Thanks for your thoughts and ideas.

Also, (rather than double posting) can you guys lead me to any information on some conduit that is somewhat flexible/bendy?


----------



## Moonfly (Aug 1, 2008)

If I am correct, the sensor bar is simply 2 IR LED's at a set distant apart. The cable simply powers them. If you can find a way to power it you wont need the Wii near the screen, and shouldnt need the sensor bar connected to the Wii either.

Another option could be to get hold of a couple IR LED's and simply place them under your screen and power them somehow (power requirements are minuscule).
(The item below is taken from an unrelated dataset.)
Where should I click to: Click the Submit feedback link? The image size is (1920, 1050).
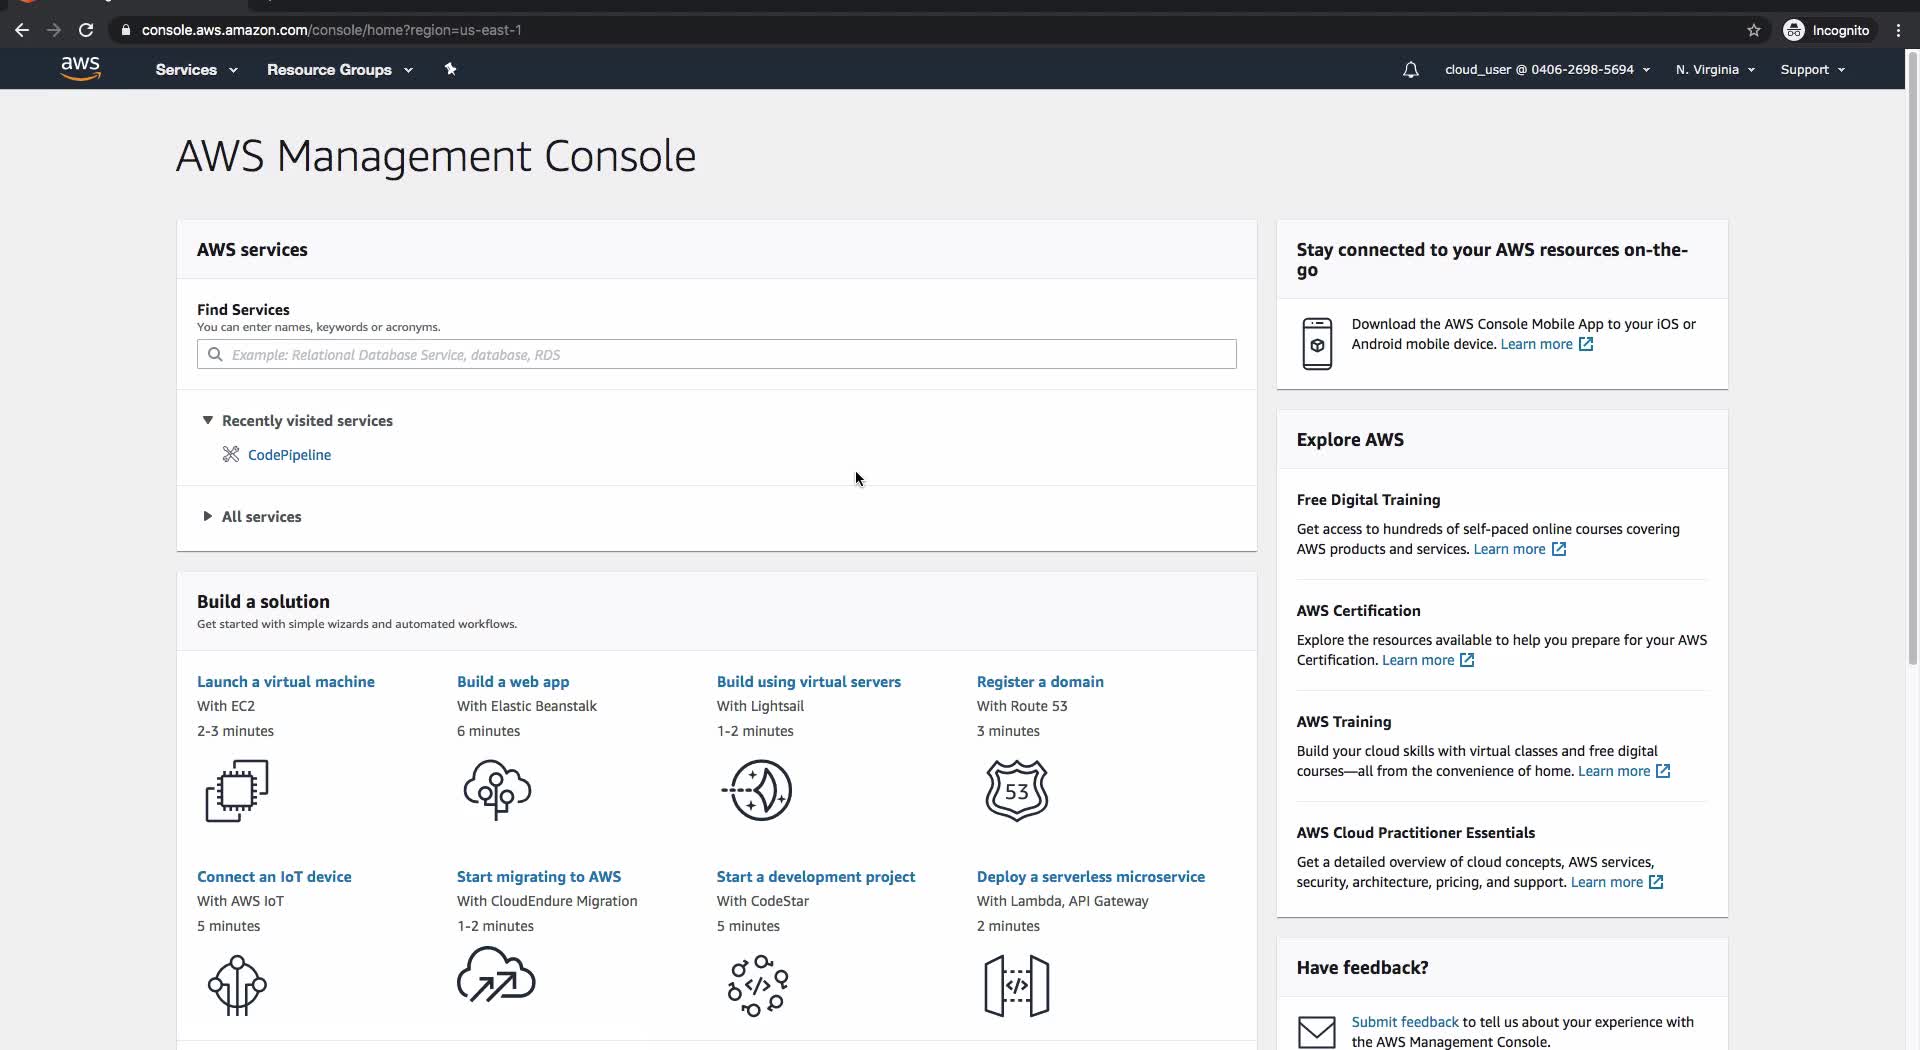coord(1404,1022)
It should also be pretty straight forward to test it and cost would be minimal.

I think that is a much easier option than running in all the cabling for the Wii itself.


----------



## Anthony (Oct 5, 2006)

You have a couple of options.

One, you can get a wireless lightbar for the Wii and the unit itself in the gear rack. 15' should be okay for the remotes. I got my lightbar at Parts Express and it runs on AA batteries.

Or your original plan would work. I would make a 6x single gang plate for component, stereo rca, and a single for digital or composite video (or even IR distribution). You can be flexible with it.

Parts Express, Monoprice, and Best Buy sell Wii breakout cables for comonent video. That's how I have mine run in the projector room. I think the cable and lightbar were only $30 total.


Home Depot and Lowes will carry a flexible tubing in either blue or orange. Affectionately called Smurf tube (for the blue stuff) -- it is easy to cut and bend and they sell adapter collars for the low voltage boxes and wall plates. Either go with 2x as many pipes as you need, or get bigger than you think you will need. They fill up fast. For 6 coax lines, I would go with 2, 3/4" tubes minimum. If you can find 1" tubing, I would get 2 of those. If you need smaller for turns or openings, do 3, 1/2" runs of tube.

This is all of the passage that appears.